**** Input for this task ****

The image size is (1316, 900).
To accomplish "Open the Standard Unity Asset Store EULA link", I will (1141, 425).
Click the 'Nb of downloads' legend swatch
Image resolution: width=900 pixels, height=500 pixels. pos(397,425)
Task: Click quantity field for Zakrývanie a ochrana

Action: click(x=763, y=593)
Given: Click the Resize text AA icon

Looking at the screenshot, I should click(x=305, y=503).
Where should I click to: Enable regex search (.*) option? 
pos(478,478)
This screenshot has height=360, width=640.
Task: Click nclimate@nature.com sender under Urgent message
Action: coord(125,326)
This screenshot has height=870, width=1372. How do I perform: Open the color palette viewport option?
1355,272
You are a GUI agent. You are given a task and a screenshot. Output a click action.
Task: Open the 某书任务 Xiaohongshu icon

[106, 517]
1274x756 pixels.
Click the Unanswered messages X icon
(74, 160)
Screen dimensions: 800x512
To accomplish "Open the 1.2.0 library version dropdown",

****

** What to work on **
Once you have read the entries, repeat them all exactly.

** Answer to this task **
The image size is (1316, 900).
To accomplish "Open the Standard Unity Asset Store EULA link", I will (1141, 425).
Click the 'Nb of downloads' legend swatch
Image resolution: width=900 pixels, height=500 pixels. pos(397,425)
Task: Click quantity field for Zakrývanie a ochrana

Action: click(x=763, y=593)
Given: Click the Resize text AA icon

Looking at the screenshot, I should click(x=305, y=503).
Where should I click to: Enable regex search (.*) option? 
pos(478,478)
This screenshot has height=360, width=640.
Task: Click nclimate@nature.com sender under Urgent message
Action: coord(125,326)
This screenshot has height=870, width=1372. How do I perform: Open the color palette viewport option?
1355,272
You are a GUI agent. You are given a task and a screenshot. Output a click action.
Task: Open the 某书任务 Xiaohongshu icon

[106, 517]
1274x756 pixels.
Click the Unanswered messages X icon
(74, 160)
Screen dimensions: 800x512
To accomplish "Open the 1.2.0 library version dropdown",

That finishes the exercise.